# [Source extract]

Next, go into the workflow viewer and see what your workflow looks like. Remember, I ran all the steps on just my stationary and my exponential phase, choosing two files at each step. Except for CuffDiff, which brings together the results from two separate threads in my workflow, you’ll see that each step is replicated twice even though I only actually went through them once. And there are also several inputs that don’t need to be there, because this particular history has all my fastq files loaded even though I only really used two of them.
There’s possibly Galaxy-fu that would let us avoid that and simplify things. Otherwise the CuffDiff comparisons, the only non-linear element, could be set up separately so that one linear workflow could be used on all the samples in a batch. But, let’s say we’re going to keep the workflow this way and set up pairwise comparisons between conditions, at this point. You can get rid of the unused inputs that are not connected to anything else with noodles to clean things up a bit.
Then try running the workflow on another pair of files.

# [Requirement 1]
According to the Galaxy workflow text, which step brings together the results from two separate threads in the workflow?
# [Requirement 2]
Rewrite the Galaxy workflow text starting at "Next, go into" and ending at "two of them.", replacing "stationary" with "lag".
The material that follows has no connection to the Galaxy workflow text.

# [Given data]
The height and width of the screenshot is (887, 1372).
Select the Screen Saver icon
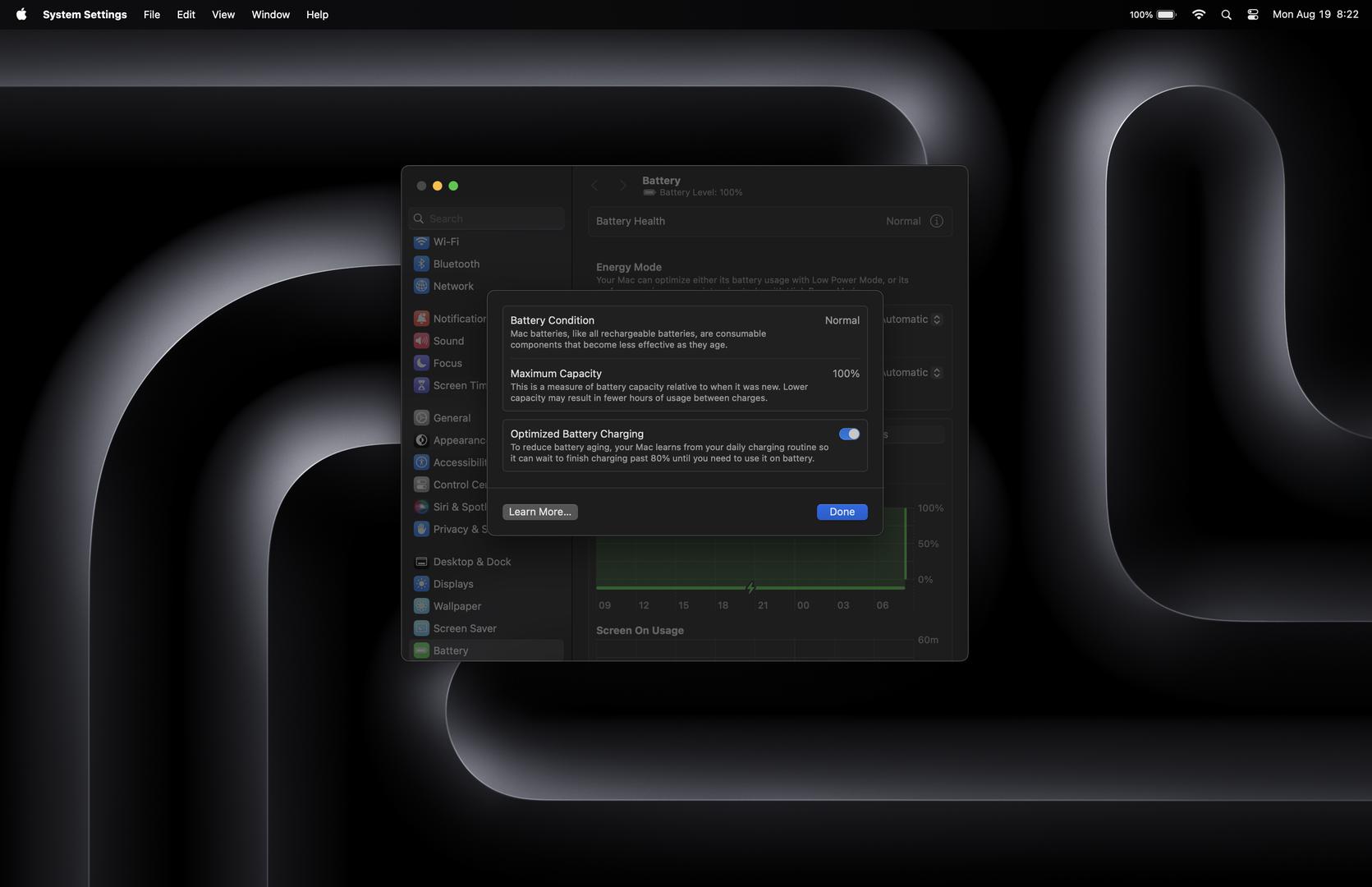(x=421, y=628)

# [Answer box 1]
CuffDiff

# [Answer box 2]
Next, go into the workflow viewer and see what your workflow looks like. Remember, I ran all the steps on just my lag and my exponential phase, choosing two files at each step. Except for CuffDiff, which brings together the results from two separate threads in my workflow, you’ll see that each step is replicated twice even though I only actually went through them once. And there are also several inputs that don’t need to be there, because this particular history has all my fastq files loaded even though I only really used two of them.